7 Tips For Writing A Sustainable Resolution
Think small and precise not big and vague
This is probably the single most important factor in setting a sustainable new year’s resolution. It’s better to sweat the small details and focus on something you can reasonably achieve, daily, weekly or monthly. These small changes accumulate overtime so that your lifestyle becomes more sustainable than you could have expected. This is best evidenced by “atomic habits”, a book that argues that the biggest breakthroughs come from the smallest tweaks that are kept up over a long time.
- Going meat-free twice a week.
- Trying Veganuary - and extending it for longer.
- Cycling to work once a week.
Instead of committing to one new year’s resolution, you could also try rotating them - so that your once-weekly bike ride becomes a once-weekly vegan dinner becomes a once-weekly day in nature. Variety keeps the dream alive!
Resolutions don’t have to be done daily
On the other hand, it can be less daunting to choose something that is important but infrequent. In this category sit sustainable new year’s resolutions like: only buying second-hand furniture. Only buying natural cosmetics. Creating a capsule wardrobe that can work for you the whole year round. And: switching planes for trains for this year’s holiday.
Define what sustainability means to you
Which aspect of sustainability are you most concerned about? Habitat preservation? Emissions? Water pollution? Waste reduction? Fair labour? Singling out what sustainability really means to you can help settle on a watertight sustainable resolution.
To us, sustainability means protecting the natural habitats of the present day for the generations to come. But it might mean something completely different to you, so this is a worthwhile thought experiment to get the wheels turning.
Write resolutions in the present tense, not future
It’s surprisingly liberating to write a sustainable new year’s resolution as if it’s already part of your lifestyle rather than a goal you’re working towards. Instead of “I will not eat any meat for a year” you could write “I am a vegetarian.” Not only is that turning a negative statement into a positive one, it’s also liberating you from any time-defined commitment to your resolution. Let’s just see how it goes!
The word resolution comes from the latin resolvere, which means “to loosen or release”. Maybe this is the mistake we’re making with resolutions: treating them as strict rules that we must abide by instead of tools to release our creativity.
Build-on a sustainable habit you’ve already mastered
Maybe you’ve stopped buying products packaged in single-use plastics, or no longer shop fast fashion. The new year is an opportunity to take your sustainable commitment one step further. Think: seeing how long you can avoid bottled water, or setting a target for the lowest number of garments you can buy in the entire year.
Researchers have discovered that the most effective tool for setting resolutions that last is something called “habit reflection”. That’s when you think about how a habit has been successfully integrated into your life, and figure out why it worked. You can then use this knowledge as a blueprint for your next sustainable new year’s resolution.

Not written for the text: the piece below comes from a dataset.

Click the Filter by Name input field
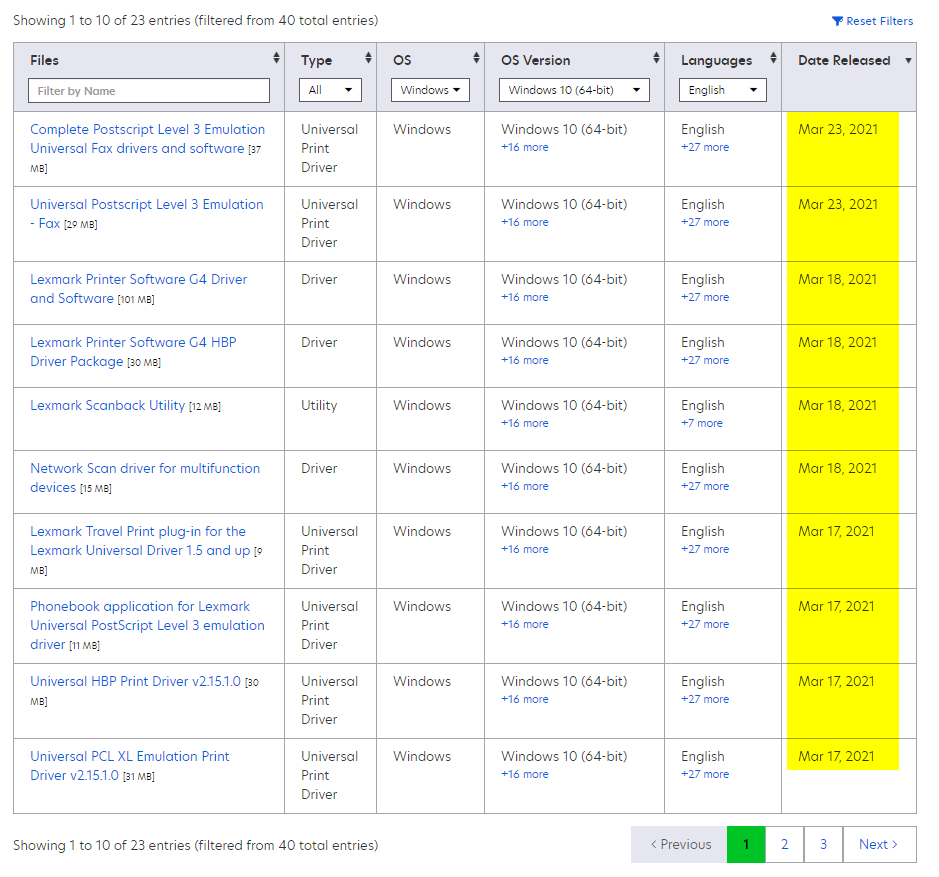Viewport: 939px width, 877px height. click(149, 91)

Conversely, you may want to consider why past resolutions haven’t worked out.
Be prepared for the “valley of disappointments”
Here’s Atomic Habits author, James Clear: “a “valley of disappointment” (is) where people feel discouraged after putting in weeks or months of hard work without experiencing any results. However, this work was not wasted. It was simply being stored.”
In other words: don’t give up on a resolution, because all your effort will eventually pay off. A literal example - reducing food waste every week might take extra time and planning but it adds up to savings at the end of the month. Sustainable new year’s resolutions take a while to bear fruit.
New You or New Us?
Nature tells us that nothing exists in isolation. So why shouldn’t our sustainable resolutions be linked to other people’s happiness as well as our own? Think about how to become a more active participant in your local community, from helping out at your nearest community garden to supporting young climate activists who need their voices to be heard. Even taking your old clothing to local recycling projects connects you to your community. Togetherness is inherently more sustainable than individualism.
Whatever your chosen resolution turns out to be, we wish you all the best in sticking to it and making 2023 the most sustainable year to date!